--- BEGIN RECORD LIST ---
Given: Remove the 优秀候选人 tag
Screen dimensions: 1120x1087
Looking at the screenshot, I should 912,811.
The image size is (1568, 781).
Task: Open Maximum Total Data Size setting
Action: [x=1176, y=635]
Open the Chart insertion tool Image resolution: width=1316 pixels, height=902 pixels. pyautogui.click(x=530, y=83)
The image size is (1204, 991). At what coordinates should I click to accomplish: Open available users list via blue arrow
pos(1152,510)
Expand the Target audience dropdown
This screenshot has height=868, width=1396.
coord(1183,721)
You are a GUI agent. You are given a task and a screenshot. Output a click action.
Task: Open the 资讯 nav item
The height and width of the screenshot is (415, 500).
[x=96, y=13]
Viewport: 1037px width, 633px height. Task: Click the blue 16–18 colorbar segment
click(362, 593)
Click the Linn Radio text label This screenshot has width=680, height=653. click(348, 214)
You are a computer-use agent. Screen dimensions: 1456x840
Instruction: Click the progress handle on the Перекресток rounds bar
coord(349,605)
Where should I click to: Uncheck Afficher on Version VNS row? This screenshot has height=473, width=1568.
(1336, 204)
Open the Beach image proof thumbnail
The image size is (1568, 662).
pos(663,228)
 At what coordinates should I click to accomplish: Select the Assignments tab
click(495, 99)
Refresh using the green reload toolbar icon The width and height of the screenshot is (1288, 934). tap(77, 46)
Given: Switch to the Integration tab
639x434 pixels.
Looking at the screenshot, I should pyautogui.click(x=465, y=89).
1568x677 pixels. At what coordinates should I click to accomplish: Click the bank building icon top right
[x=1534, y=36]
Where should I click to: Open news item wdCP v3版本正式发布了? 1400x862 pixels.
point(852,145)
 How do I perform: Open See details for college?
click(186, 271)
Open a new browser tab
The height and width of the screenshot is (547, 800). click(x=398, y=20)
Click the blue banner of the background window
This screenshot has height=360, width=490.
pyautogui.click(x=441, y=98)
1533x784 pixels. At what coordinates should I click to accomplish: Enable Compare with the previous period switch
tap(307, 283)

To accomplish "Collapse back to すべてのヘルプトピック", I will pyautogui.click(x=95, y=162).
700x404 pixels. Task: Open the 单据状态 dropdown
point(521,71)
--- END RECORD LIST ---
Reproduce all of the material above verbatim, from its first line through its last.

- [ANSWER TO THIS EXERCISE]
Given: Remove the 优秀候选人 tag
Screen dimensions: 1120x1087
Looking at the screenshot, I should 912,811.
The image size is (1568, 781).
Task: Open Maximum Total Data Size setting
Action: [x=1176, y=635]
Open the Chart insertion tool Image resolution: width=1316 pixels, height=902 pixels. pyautogui.click(x=530, y=83)
The image size is (1204, 991). At what coordinates should I click to accomplish: Open available users list via blue arrow
pos(1152,510)
Expand the Target audience dropdown
This screenshot has height=868, width=1396.
coord(1183,721)
You are a GUI agent. You are given a task and a screenshot. Output a click action.
Task: Open the 资讯 nav item
The height and width of the screenshot is (415, 500).
[x=96, y=13]
Viewport: 1037px width, 633px height. Task: Click the blue 16–18 colorbar segment
click(362, 593)
Click the Linn Radio text label This screenshot has width=680, height=653. click(348, 214)
You are a computer-use agent. Screen dimensions: 1456x840
Instruction: Click the progress handle on the Перекресток rounds bar
coord(349,605)
Where should I click to: Uncheck Afficher on Version VNS row? This screenshot has height=473, width=1568.
(1336, 204)
Open the Beach image proof thumbnail
The image size is (1568, 662).
pos(663,228)
 At what coordinates should I click to accomplish: Select the Assignments tab
click(495, 99)
Refresh using the green reload toolbar icon The width and height of the screenshot is (1288, 934). tap(77, 46)
Given: Switch to the Integration tab
639x434 pixels.
Looking at the screenshot, I should pyautogui.click(x=465, y=89).
1568x677 pixels. At what coordinates should I click to accomplish: Click the bank building icon top right
[x=1534, y=36]
Where should I click to: Open news item wdCP v3版本正式发布了? 1400x862 pixels.
point(852,145)
 How do I perform: Open See details for college?
click(186, 271)
Open a new browser tab
The height and width of the screenshot is (547, 800). click(x=398, y=20)
Click the blue banner of the background window
This screenshot has height=360, width=490.
pyautogui.click(x=441, y=98)
1533x784 pixels. At what coordinates should I click to accomplish: Enable Compare with the previous period switch
tap(307, 283)

To accomplish "Collapse back to すべてのヘルプトピック", I will pyautogui.click(x=95, y=162).
700x404 pixels. Task: Open the 单据状态 dropdown
point(521,71)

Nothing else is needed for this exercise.